Knife attack on pro-Beijing Hong Kong politician

Junius Ho has been injured in a knife attack in Tuen Mun.
PHOTO: South China Morning Post

A knife attack on a pro-Beijing lawmaker has ignited a debate over security during Hong Kong's coming district council elections, with speculation the polling day could be postponed.

Video footage circulated online showed the moment Junius Ho Kwan-yiu was stabbed during a campaign event in Tuen Mun on Wednesday morning.

His allies condemned the attack and complained the city's unrest had put them in an unfair position ahead of the elections.

But the opposition camp countered it would be unfair if the government chose the "nuclear option" of cancelling the elections, to be held on November 24.
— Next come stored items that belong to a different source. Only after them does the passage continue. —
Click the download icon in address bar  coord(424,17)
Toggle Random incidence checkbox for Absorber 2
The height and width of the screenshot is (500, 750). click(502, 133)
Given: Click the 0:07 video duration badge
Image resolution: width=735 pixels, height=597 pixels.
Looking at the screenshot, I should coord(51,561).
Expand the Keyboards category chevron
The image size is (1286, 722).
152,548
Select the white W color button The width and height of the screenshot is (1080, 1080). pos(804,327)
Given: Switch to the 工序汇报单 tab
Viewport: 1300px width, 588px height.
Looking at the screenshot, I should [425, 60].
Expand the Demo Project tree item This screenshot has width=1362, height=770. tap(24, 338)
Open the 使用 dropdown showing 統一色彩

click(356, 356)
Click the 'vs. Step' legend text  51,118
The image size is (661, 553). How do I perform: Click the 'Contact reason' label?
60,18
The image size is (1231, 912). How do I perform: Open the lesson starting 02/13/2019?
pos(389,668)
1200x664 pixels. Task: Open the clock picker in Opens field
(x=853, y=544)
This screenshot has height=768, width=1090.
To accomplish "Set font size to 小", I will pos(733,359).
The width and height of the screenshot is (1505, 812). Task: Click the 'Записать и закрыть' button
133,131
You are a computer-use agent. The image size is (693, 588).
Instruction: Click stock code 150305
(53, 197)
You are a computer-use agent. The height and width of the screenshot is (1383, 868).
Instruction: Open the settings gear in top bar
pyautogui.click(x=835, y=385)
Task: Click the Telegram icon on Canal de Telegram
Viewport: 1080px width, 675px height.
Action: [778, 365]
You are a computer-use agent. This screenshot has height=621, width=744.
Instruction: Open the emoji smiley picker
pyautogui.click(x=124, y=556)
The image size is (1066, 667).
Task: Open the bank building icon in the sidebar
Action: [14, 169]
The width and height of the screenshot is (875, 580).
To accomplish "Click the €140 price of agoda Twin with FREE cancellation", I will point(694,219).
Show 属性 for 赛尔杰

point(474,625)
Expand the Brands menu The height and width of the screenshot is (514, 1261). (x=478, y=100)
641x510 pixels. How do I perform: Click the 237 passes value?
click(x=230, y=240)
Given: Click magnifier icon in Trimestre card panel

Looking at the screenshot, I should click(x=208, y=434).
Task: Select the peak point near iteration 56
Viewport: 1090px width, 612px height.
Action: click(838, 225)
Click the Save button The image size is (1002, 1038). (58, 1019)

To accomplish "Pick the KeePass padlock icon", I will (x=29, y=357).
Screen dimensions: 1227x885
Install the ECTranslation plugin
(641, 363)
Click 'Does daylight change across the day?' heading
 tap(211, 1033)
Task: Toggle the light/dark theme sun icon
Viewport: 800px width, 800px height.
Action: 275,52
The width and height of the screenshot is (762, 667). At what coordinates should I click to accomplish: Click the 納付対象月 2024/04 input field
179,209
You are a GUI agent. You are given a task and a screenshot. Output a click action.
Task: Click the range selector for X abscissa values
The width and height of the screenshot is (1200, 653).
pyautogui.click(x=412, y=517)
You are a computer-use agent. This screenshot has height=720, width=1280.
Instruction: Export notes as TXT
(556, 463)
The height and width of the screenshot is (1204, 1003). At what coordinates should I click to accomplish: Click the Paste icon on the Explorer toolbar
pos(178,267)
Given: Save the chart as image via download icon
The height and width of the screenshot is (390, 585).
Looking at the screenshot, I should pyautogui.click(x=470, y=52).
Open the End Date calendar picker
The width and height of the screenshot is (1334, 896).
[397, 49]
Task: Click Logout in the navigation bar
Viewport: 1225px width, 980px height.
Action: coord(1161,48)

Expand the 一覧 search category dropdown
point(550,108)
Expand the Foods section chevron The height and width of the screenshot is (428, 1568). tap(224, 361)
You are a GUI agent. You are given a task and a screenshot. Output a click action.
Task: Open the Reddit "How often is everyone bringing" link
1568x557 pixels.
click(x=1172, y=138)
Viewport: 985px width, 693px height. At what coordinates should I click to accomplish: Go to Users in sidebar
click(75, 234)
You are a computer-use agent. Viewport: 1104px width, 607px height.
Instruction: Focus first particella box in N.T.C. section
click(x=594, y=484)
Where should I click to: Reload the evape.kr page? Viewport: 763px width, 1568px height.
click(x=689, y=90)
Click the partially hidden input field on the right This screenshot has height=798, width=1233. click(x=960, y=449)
Ho has become a hate figure for the pro-democracy movement in the city after he was filmed shaking hands with men believed to have been involved in a vicious attack on protesters and passengers at Yuen Long MTR station on July 21.

His offices in two districts were subsequently vandalised and his parents graves were desecrated.

Even when the victim, Ho managed to attract further controversy when it emerged he leapfrogged more than a dozen others on the waiting list for surgery.

Junius Ho was out campaigning at the time of the incident. PHOTO: South China Morning Post 

He was originally 21st on the list at a public hospital but was upgraded to fourth.

"He has jumped over others with the same level of urgency," said a medical source with knowledge of the situation. "Generally for the same level of injury, we operate on a first come, first served basis. In Ho's case, his rib cage was injured but no organs, which suggests it's just preferential treatment."

It included at least two operations booked a day before Ho's incident.

Tuen Mun Hospital said an injury to the chest or heart would often be arranged more swiftly.

A 30-year-old man was arrested over the attack, with a police source saying they believed he had been bullied online by pro-democracy activists.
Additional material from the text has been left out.